4th President of the Spanish Republic
4th of the First Spanish Republic (1873–1874)
In office
7 September 1873 – 4 January 1874
Preceded by Nicolás Salmerón
Succeeded by Francisco Serrano
Personal details
Born (1832-05-25)25 May 1832
Cádiz, Spain
Died 7 September 1899(1899-09-07) (aged 67)
San Pedro del Pinatar, Spain

Emilio Castelar y Ripoll (September 7, 1832 – May 25, 1899) was a Spanish republican politician, and a president of the First Spanish Republic.

Castelar was born in Cádiz. He was an eloquent and literary man. He was appointed dictator of Spain in 1873, but not being equal to the exigency in the affairs of the state, he resigned, and made way for the return of monarchy, though under protest.
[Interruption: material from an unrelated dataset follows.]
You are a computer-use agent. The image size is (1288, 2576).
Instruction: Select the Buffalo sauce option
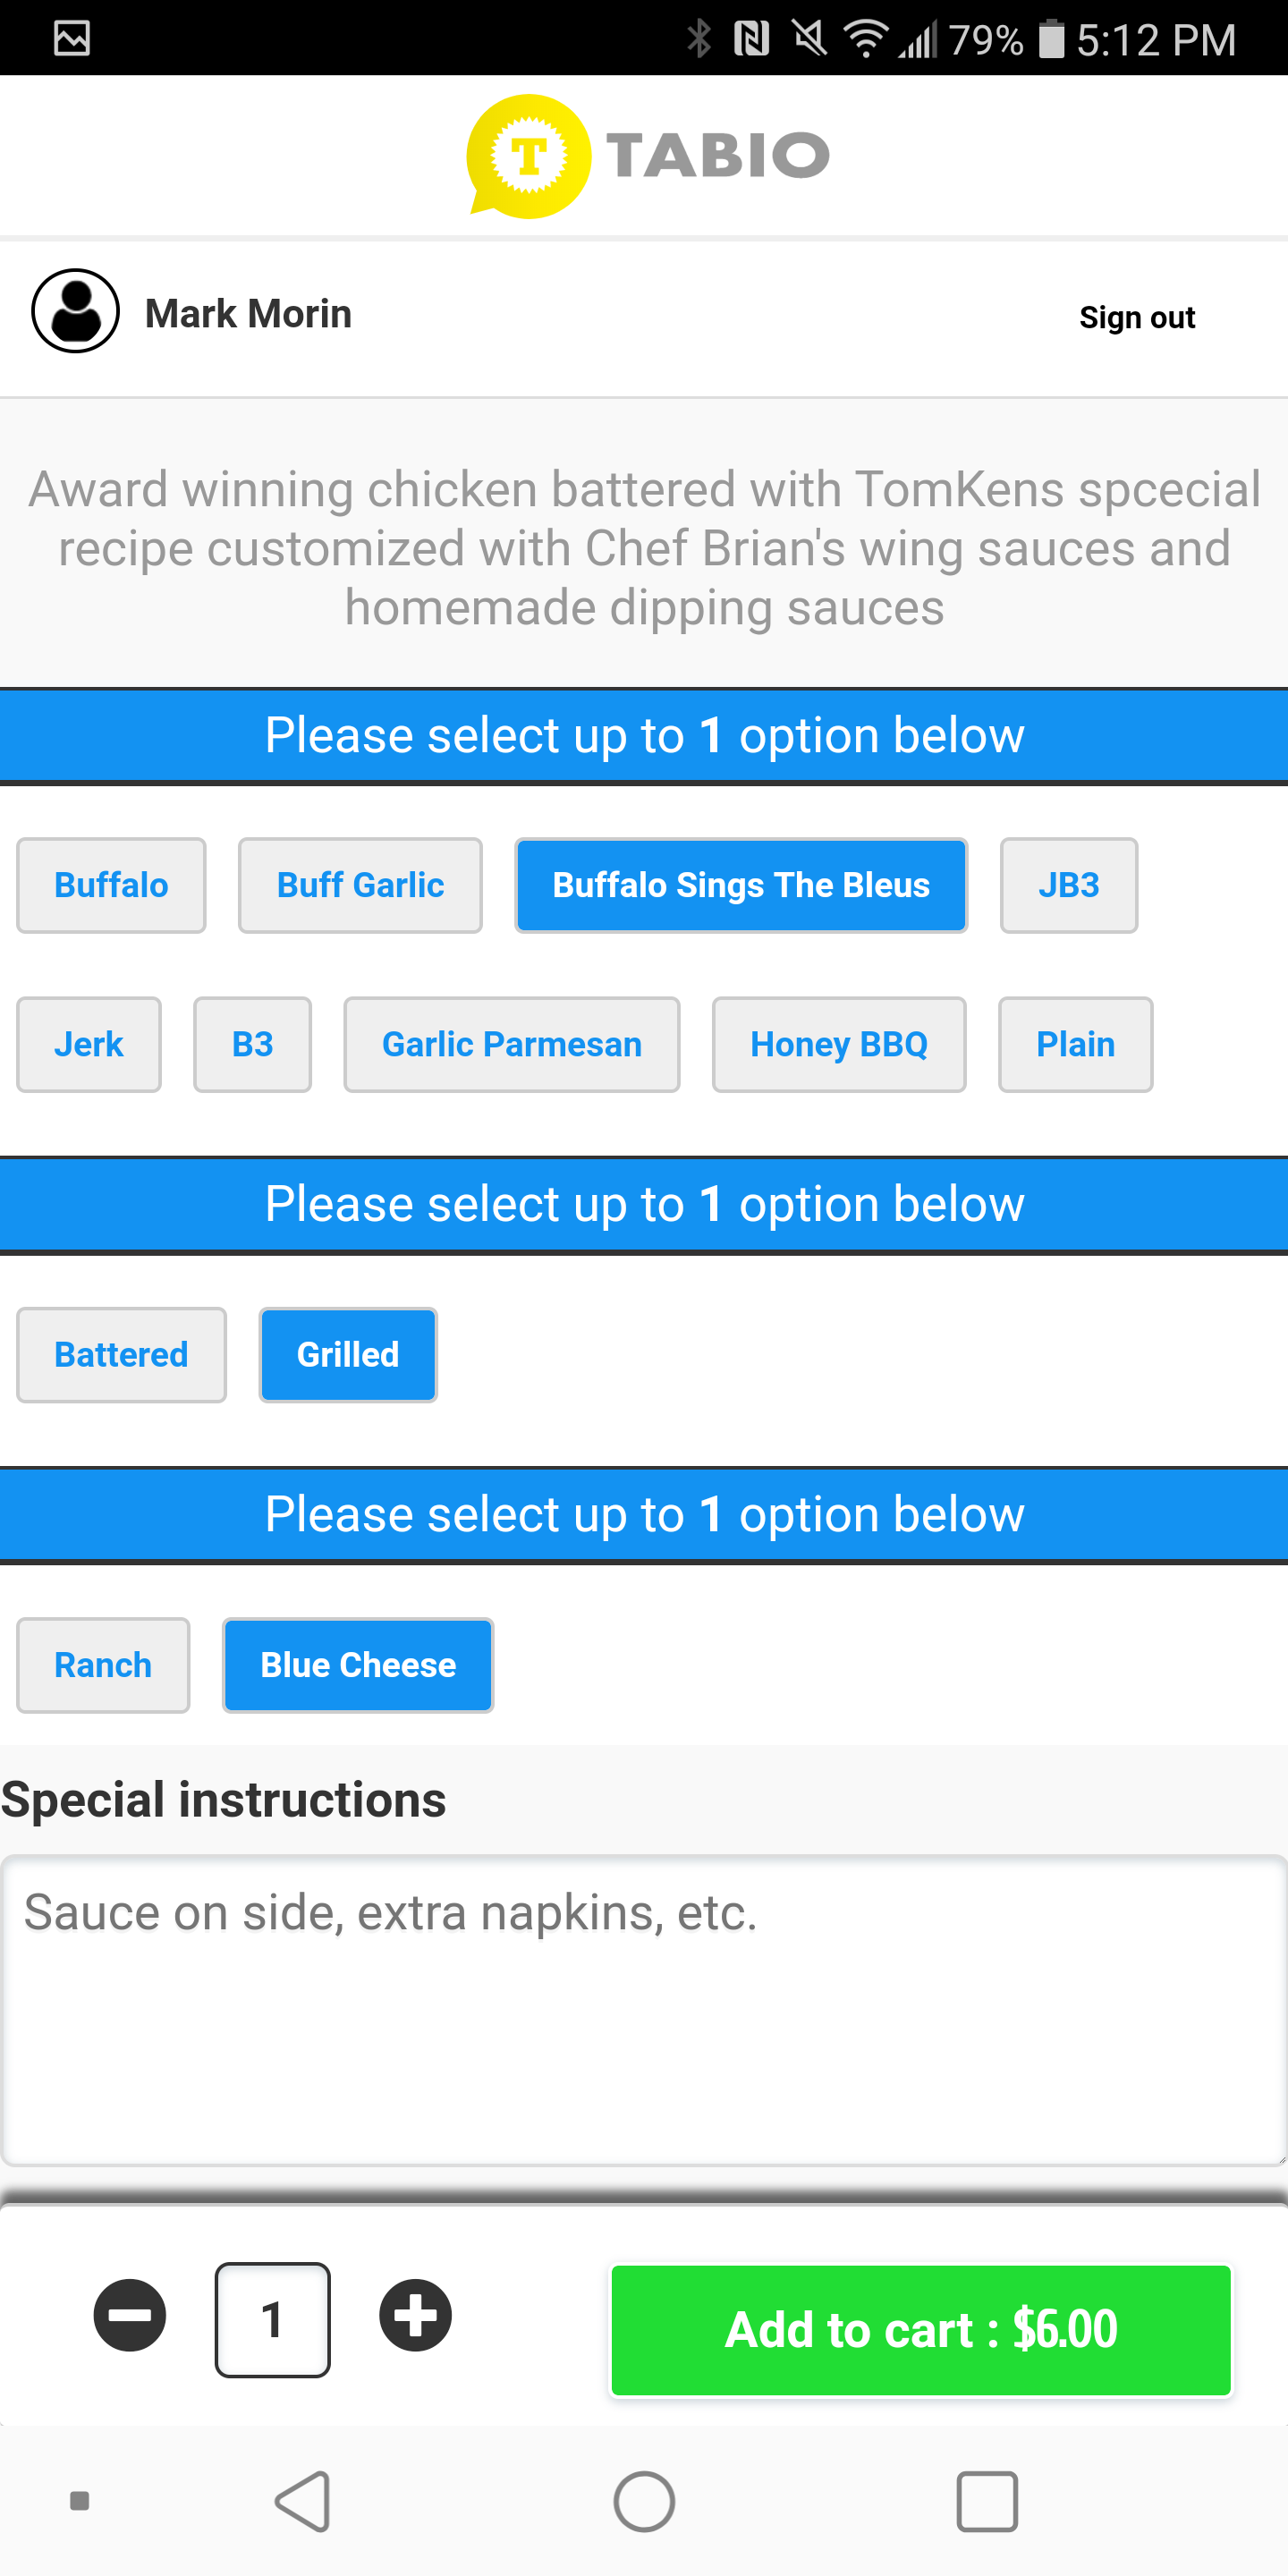111,885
He wrote a history of the Republican Movement in Europe among other works of political interest.

Early life[edit]

At the age of seven he lost his father, who had taken an active part in the progressist agitations during the reign of Ferdinand VII, and had passed several years as an exile in England. He attended a grammar-school at Sax. In 1848 he began to study law in Madrid, but soon elected to compete for admittance at the school of philosophy and letters, where he took the degree of doctor in 1853. He was an obscure republican student when the Spanish revolutionary movement of 1854 took place, and the young liberals and democrats of that epoch decided to hold a meeting in the largest theatre of the capital. On that occasion Castelar delivered his maiden speech, which at once placed him in the van of the advanced politicians of the reign of Queen Isabella.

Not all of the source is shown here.